La trampa está ahí: en convencerte de que la solución está en tu carrito y no en los tratados internacionales que nunca se firman, ni se cumplen aunque se firmen. En los subsidios a industrias contaminantes que nadie menciona, en los gobiernos que legislan para las petroleras mientras tú eliges entre dos botellas con distinta paleta de verdes.
No es casual que todo esto funcione. Está cuidadosamente calculado. Los ingenieros sociales nos conocen muy bien. Las campañas no apelan a la razón. Apelan al miedo, a la necesidad de pertenencia, al deseo de estar a salvo —aunque sea solo moralmente. Porque si compras lo correcto, entonces no eres como los otros. No eres como ese que sigue usando bolsas plásticas o come carne en envases de unicel. Tú eres mejor. O al menos, te lo parece.

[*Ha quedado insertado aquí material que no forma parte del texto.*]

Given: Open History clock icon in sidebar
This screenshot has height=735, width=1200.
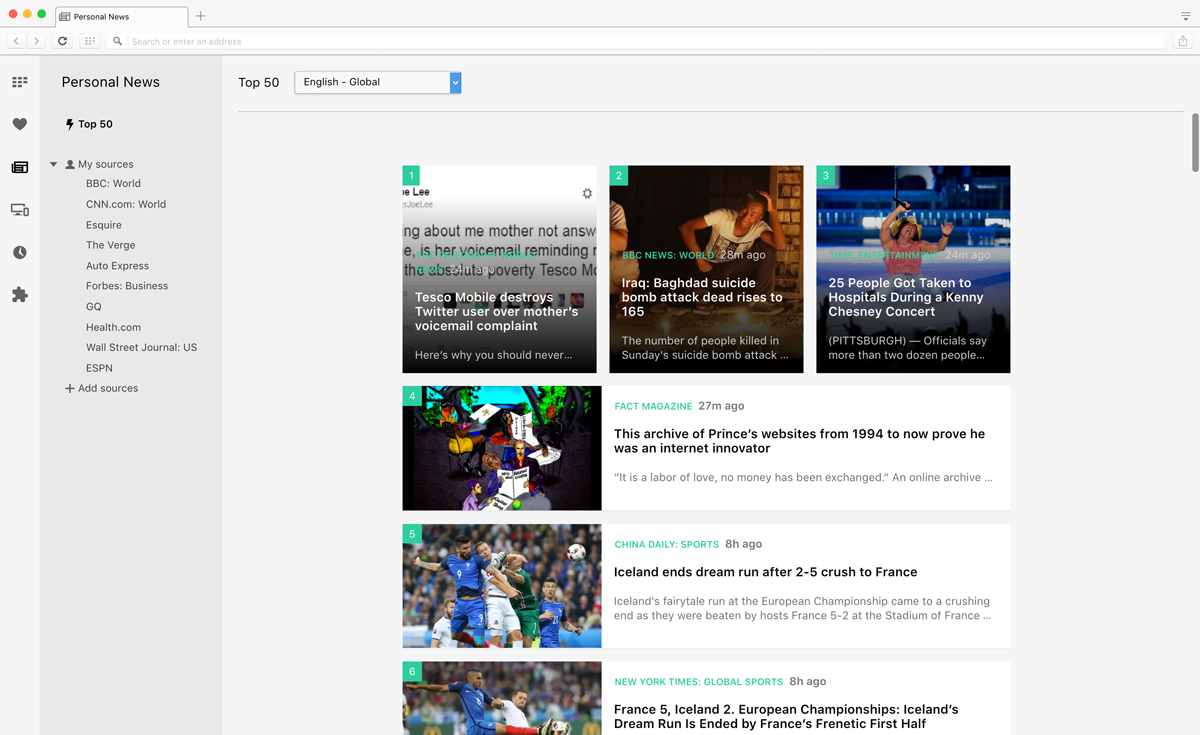Looking at the screenshot, I should pos(20,253).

Pero la verdad es incómoda. No hay consumo, o falta de consumo, que salve al mundo. No hay elección individual que compense la inacción estructural. No hay tote bag que limpie océanos. Lo que hay es un sistema que encontró la forma perfecta de seguir igual mientras te convence de que tú estás cambiando algo.
Y eso, dicho sin poesía ni tipografía amigable, es la famosa cuesta abajo sin frenos por la ladera de una montaña de la Cordillera del Basural. Una de tantos ochomiles donde se pierden los alpinistas.
Al menos sus deditos son biodegradables. Disculpen el humor inclusivo.